Saved data entries
● ● ● ● ● ● ●
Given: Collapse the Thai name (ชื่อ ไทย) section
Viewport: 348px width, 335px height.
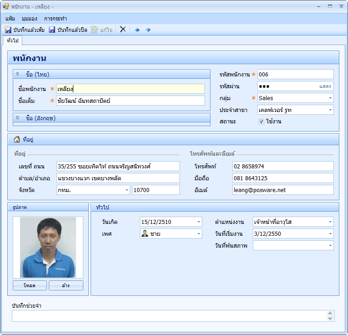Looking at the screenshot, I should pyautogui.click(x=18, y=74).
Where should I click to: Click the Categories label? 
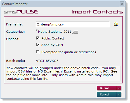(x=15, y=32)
● ● ● ● ● ● ●
# What is expected
Output each line exactly as shown above; no pictures go in the copy.

# Response to the exercise
Given: Collapse the Thai name (ชื่อ ไทย) section
Viewport: 348px width, 335px height.
Looking at the screenshot, I should pyautogui.click(x=18, y=74).
Where should I click to: Click the Categories label? 
(x=15, y=32)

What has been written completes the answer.